O Tribunal de Contas dos Municípios (TCM) decidiu em julgamento nesta quarta-feira (14) que a Companhia de Urbanização de Goiânia (Comurg) não tem mais dependência econômica da prefeitura. A decisão é um marco para a gestão do prefeito Sandro Mabel (UB), que atuou desde o início da gestão para reverter o entendimento da Corte de Contas ainda na administração de Rogério Cruz (SD).
Em entrevista exclusiva ao DG, Mabel definiu a reconstrução da Comurg como “uma das maiores negociações” que já fez na vida. “E com êxito”, completou.
O prefeito se refere ao Termo de Ajustamento de Gestão (TAG) enviado ao TCM em agosto do ano passado, além do Plano de Reestruturação e Recuperação da Comurg, publicado em fevereiro de 2025, que determinou um aporte de R$ 190 milhões da prefeitura para pagamento de dívidas trabalhistas, precatórios, requisições de pequeno valor e déficit operacional. O objetivo era tornar a companhia suficiente em até dois anos, mas o resultado foi antecipado.
A administração também se comprometeu com a redução do número de servidores cedidos a outros órgãos, o enxugamento da frota de veículos e a possibilidade de prestar serviços a terceiros, como poda de árvores e recolhimento de resíduos para empresas privadas.
“Essa decisão foi baseada em duas coisas. Primeiro, na credibilidade que nós trazemos como empreendedor, como gestor. Nós mudamos. O ajuste foi feito na empresa. E vão ter ainda mais ajustes, mas é uma empresa que começa a enxergar a luz no fim do túnel, o que antes não acontecia”, destacou.
Para Mabel, o fim da dependência da Comurg trará alívio também ao caixa da prefeitura. “Todo passivo financeiro da Comurg saia do caixa e havia pressão sobre as finanças da prefeitura.
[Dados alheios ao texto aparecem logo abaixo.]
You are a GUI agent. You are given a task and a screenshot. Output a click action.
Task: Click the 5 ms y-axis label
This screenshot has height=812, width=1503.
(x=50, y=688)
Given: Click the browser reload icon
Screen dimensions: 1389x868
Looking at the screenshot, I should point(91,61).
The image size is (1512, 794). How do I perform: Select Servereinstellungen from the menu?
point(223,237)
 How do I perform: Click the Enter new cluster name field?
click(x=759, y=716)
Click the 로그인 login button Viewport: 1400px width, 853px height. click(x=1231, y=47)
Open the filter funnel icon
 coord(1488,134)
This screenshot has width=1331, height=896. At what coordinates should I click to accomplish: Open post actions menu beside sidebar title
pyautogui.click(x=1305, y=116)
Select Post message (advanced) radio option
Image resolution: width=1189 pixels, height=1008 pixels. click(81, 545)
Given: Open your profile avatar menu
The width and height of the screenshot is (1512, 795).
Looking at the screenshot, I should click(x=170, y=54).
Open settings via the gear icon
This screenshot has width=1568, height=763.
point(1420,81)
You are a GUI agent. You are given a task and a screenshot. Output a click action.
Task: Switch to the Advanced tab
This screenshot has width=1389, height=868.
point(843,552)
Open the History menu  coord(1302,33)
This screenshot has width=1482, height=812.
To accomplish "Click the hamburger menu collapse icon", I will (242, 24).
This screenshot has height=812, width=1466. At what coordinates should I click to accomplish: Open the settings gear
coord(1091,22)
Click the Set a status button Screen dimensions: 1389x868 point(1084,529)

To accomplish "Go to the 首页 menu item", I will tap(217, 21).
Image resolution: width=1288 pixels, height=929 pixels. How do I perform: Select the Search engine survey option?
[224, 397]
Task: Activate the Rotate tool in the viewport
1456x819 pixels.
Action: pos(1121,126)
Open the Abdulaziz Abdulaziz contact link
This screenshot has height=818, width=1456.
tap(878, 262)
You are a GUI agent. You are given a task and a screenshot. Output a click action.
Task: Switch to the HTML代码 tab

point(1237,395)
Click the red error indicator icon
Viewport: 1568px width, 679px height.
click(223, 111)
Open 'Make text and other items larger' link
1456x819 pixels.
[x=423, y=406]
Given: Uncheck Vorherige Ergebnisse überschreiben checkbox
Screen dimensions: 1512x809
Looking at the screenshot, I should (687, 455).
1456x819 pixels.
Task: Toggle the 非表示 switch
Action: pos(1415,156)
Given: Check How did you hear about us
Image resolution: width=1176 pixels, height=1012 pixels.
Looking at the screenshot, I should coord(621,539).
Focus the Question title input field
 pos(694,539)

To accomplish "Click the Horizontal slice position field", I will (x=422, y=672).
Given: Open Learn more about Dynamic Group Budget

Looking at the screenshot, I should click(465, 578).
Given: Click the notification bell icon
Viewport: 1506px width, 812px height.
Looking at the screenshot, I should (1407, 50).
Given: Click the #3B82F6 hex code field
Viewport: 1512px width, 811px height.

Isso ajuda a gestão em reavaliação de capacidade de pagamento. Se nós ficássemos de molho dentro da prefeitura, o nosso Capag C, não conseguiríamos pegar 1/100 a mais de financiamento. Isso inviabilizaria uma série de providências que nós queremos tomar até na saúde”, disse.
O prefeito considera que uma Comurg dependente do caixa do Paço “inviabilizaria a prefeitura de Goiânia”.